Prompt: Only the lines from the one containing "Where should I" through the final line below belong in the output, copied exactly and without pictures.

---------------

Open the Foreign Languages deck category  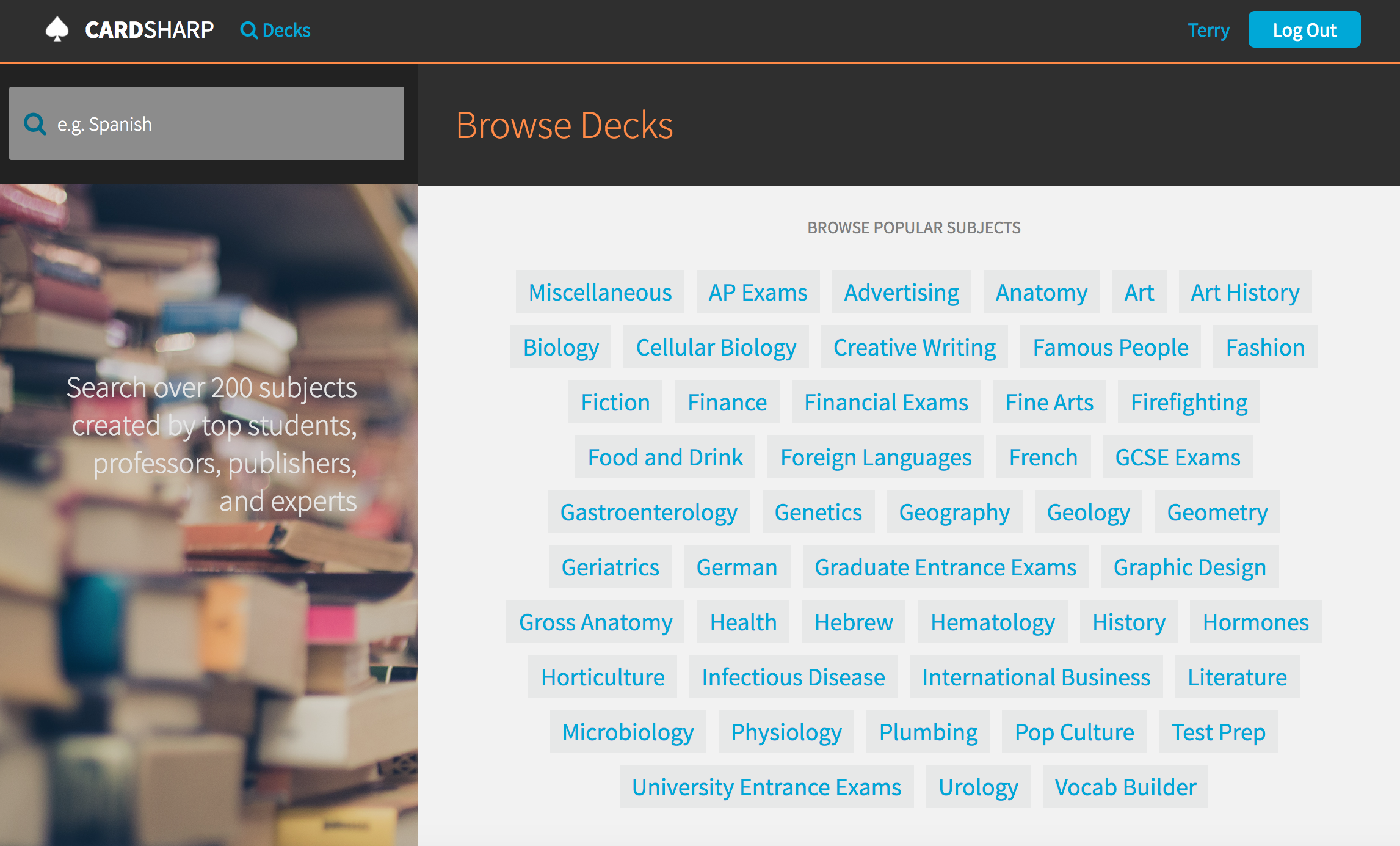coord(876,456)
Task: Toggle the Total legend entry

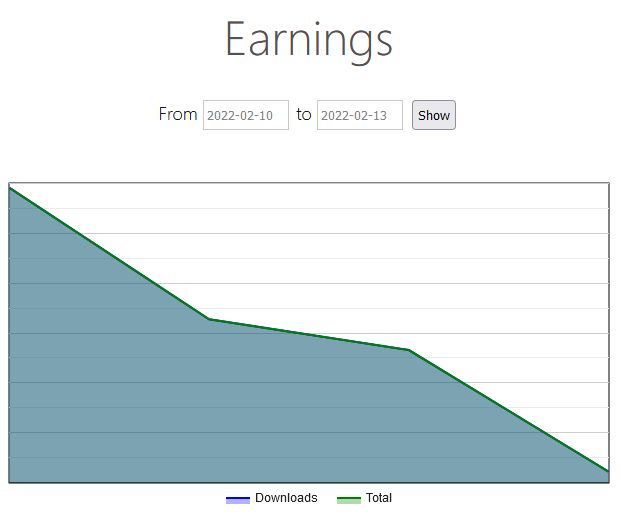Action: 364,498

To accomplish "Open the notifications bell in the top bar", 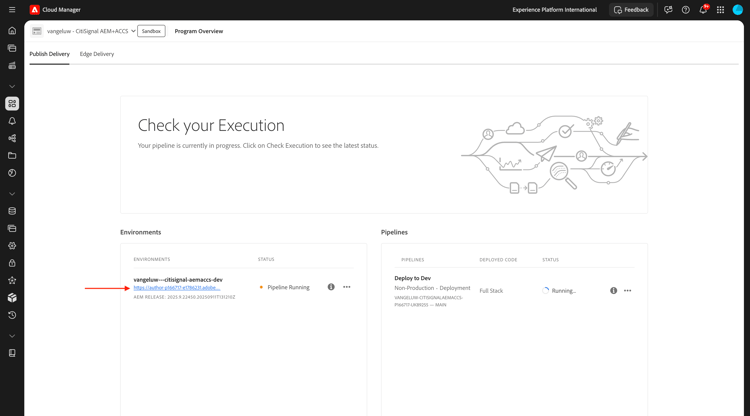I will (703, 10).
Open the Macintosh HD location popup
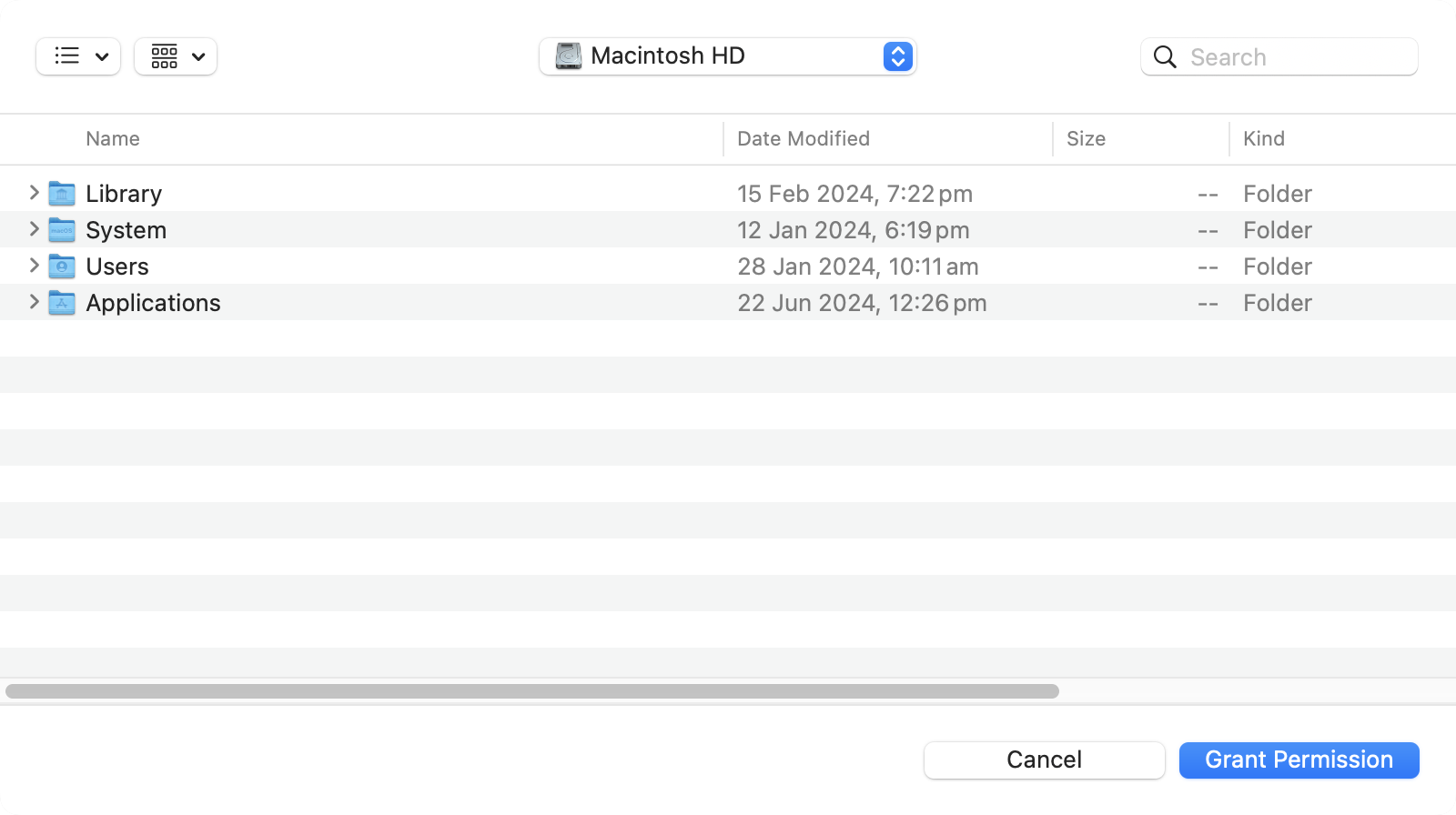 pos(897,56)
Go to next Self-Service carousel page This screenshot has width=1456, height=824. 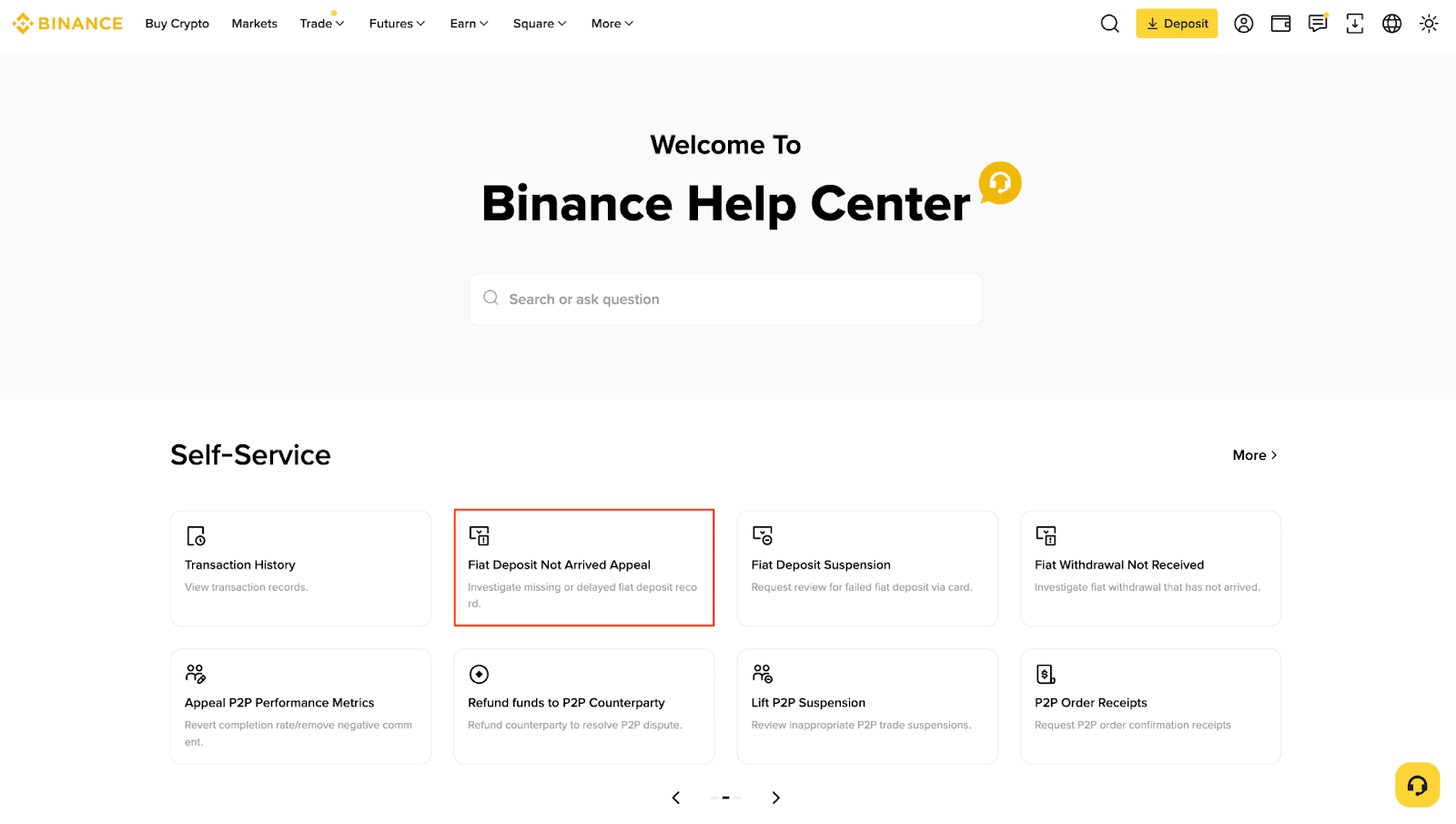[775, 798]
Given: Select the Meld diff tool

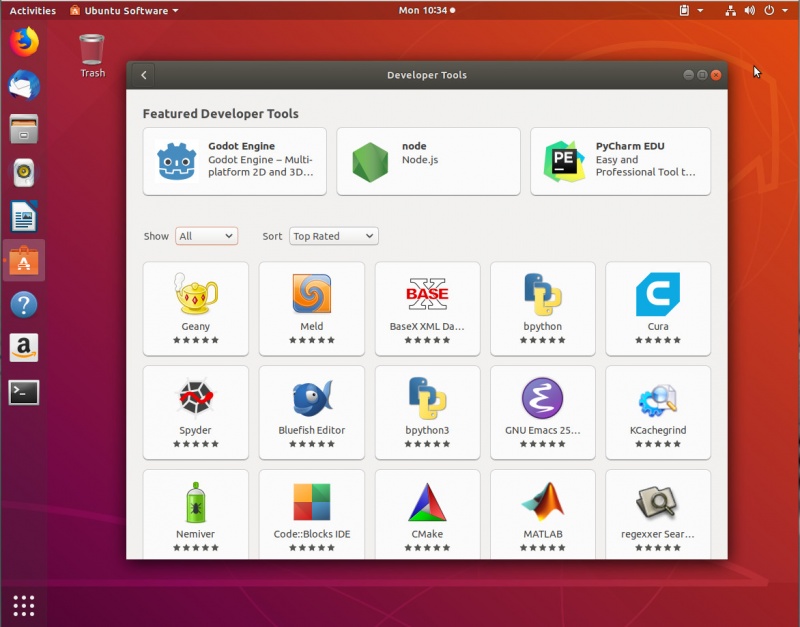Looking at the screenshot, I should (x=311, y=308).
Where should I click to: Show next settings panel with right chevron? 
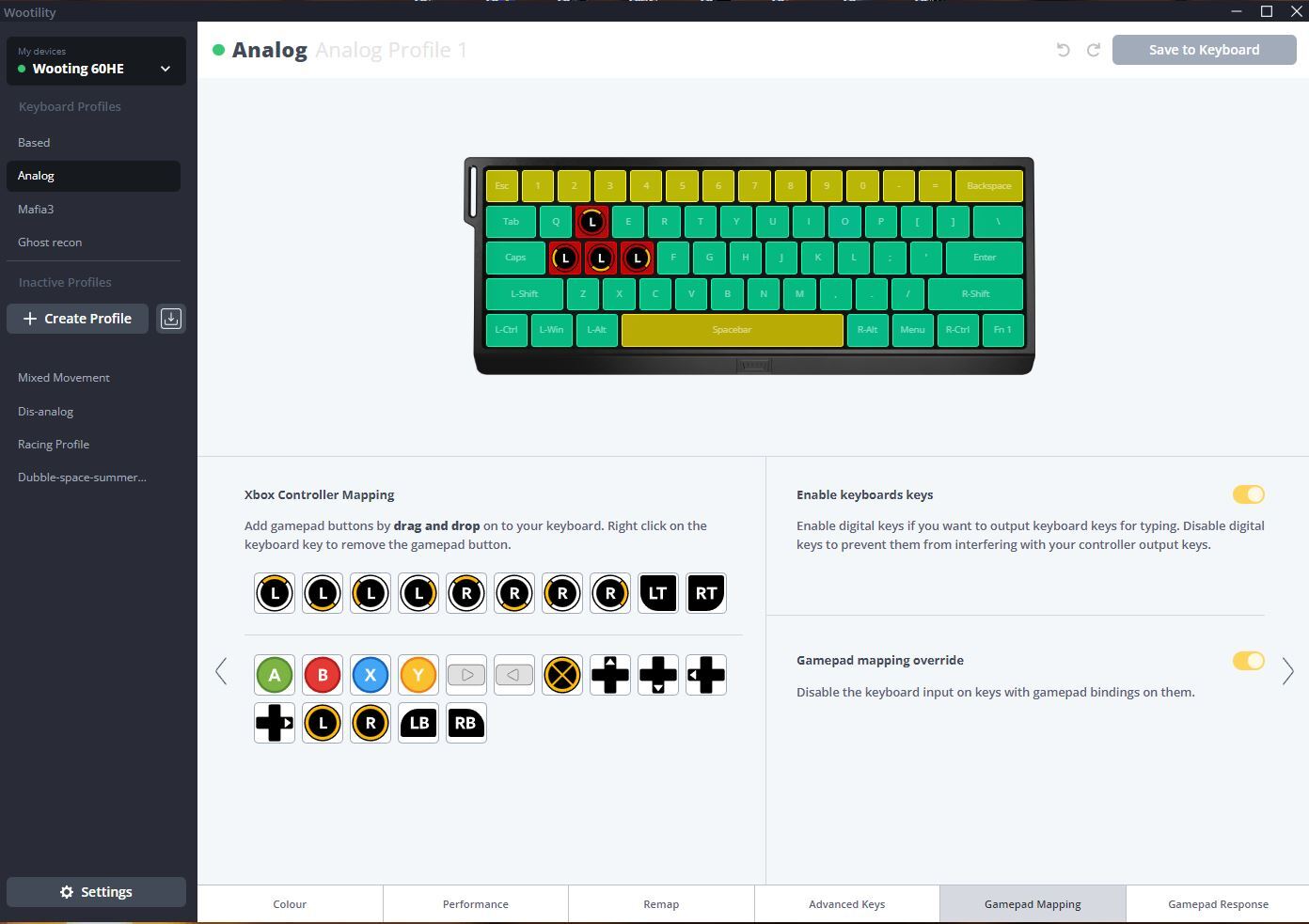click(x=1288, y=671)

---------------

Exercise response:
Where should I click to: Show next settings panel with right chevron? 
click(x=1288, y=671)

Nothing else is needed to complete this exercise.